The trial court rejected defendant's tendered instructions on the imputation of Christine's negligence to Johnny and, derivatively, to plaintiffs. It also refused to instruct the jury that Johnny, as a passenger, could be negligent in his own right, regardless of imputation. Under the circumstances here, the trial court properly rejected these tendered instructions.

When a passenger is also the owner of the vehicle, as is the case here, the driver's negligence can be imputed to him in suits brought by or against third parties. Moore v. Skiles, 130 Colo. 191, 274 P.2d 311 (1954); Romero v. Denver & Rio Grande Western Ry., 30 Colo. App. 516, 497 P.2d 704 (1972), rev'd on other grounds, 183 Colo. 32, 514 P.2d 626 (1973). Furthermore the doctrine of imputed negligence has not been substantially changed by this state's adoption of comparative negligence. Hover v. Clamp, Colo.App., 579 P.2d 1181 (announced March 2, 1978, No. 76-791).

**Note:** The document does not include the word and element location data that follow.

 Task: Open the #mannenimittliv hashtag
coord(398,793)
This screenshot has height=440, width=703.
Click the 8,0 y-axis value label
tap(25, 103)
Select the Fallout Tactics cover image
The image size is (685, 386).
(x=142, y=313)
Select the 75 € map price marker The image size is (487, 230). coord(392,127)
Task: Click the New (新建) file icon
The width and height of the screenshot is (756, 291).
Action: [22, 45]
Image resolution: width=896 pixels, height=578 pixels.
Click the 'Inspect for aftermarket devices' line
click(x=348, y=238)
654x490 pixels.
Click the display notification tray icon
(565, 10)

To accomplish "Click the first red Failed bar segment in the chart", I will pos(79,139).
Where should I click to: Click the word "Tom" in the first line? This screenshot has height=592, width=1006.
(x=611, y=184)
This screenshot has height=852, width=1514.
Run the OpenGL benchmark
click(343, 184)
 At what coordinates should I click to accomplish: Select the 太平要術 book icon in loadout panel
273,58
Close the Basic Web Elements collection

However, a driver cannot impute his own negligence to a passenger-owner as a defense to the passenger's claim against him for that negligence. If such a rule were adopted, passenger-owners, solely by virtue of their status as passengers, would always be barred from suing their negligent drivers. Such a result is untenable, and we agree with the majority of courts which have held that the negligence of the driver will not bar a suit against him by the passenger-owner. See Summers v. Summers, 40 I11.2d 338, 239 N.E.2d 795 (1968). See also Restatement (Second) of Torts § 491(2) and Comment k.

It is true that even though the negligence of the driver might not be imputed to him, the passenger still has the duty to exercise such care as would a reasonably prudent person under similar circumstances. United Brotherhood of Carpenters & Joiners v. Salter, 114 Colo. 513, 167 P.2d 954 (1946); Powell v. Ouray, 32 Colo. App. 44, 507 P.2d 1101 (1973). However, *1224 since Johnny died on impact, and Christine died 20 days later, no evidence of Johnny's negligence was presented. Under the circumstances, then, the comparative negligence instructions were properly refused. C.R.C.P. 51.1(1); Dolan v. Mitchell, 179 Colo. 359, 502 P.2d 72 (1972).

IV.

The jury returned a verdict in favor of plaintiffs for $250,000. The parties stipulated that under § 15-12-803(3)(b), C.R.S.1973, plaintiffs' recovery against Christine's estate would be limited to "the limits of the [applicable] insurance protection." Despite the fact that the bodily injury limit of Christine's liability insurance was $10,000 per person, the trial court entered judgment for $15,000, based on its interpretation of § 42-7-413(1)(c), C.R.S. 1973, of the Motor Vehicle Financial Responsibility Act. This was error.

The Financial Responsibility Act applies only after a driver has submitted a policy to the Commissioner of Insurance as proof of his financial responsibility. Safeco Insurance Co. v. Gonacha, 142 Colo. 170, 350 P.2d 189 (1960); Urtado v. Shupe, 33 Colo. App. 162, 517 P.2d 1357 (1973). Here, there was no evidence suggesting that such a procedure was followed. Thus, the court should have limited the judgment to the amount of the policy. Gonacha, supra.

The judgment is modified to reduce the amount of damages to $10,000, and, as modified, is affirmed and the cause is remanded to conform to the judgment.

SILVERSTEIN, C. J., and STERNBERG, J., concur.

NOTES

[1] These sections were repealed in 1973, and replaced by portions of the Colorado Probate Code, § 15-10-101, et seq., C.R.S.1973, 1973 Colo.Sess. Laws, ch. 451 at 1538.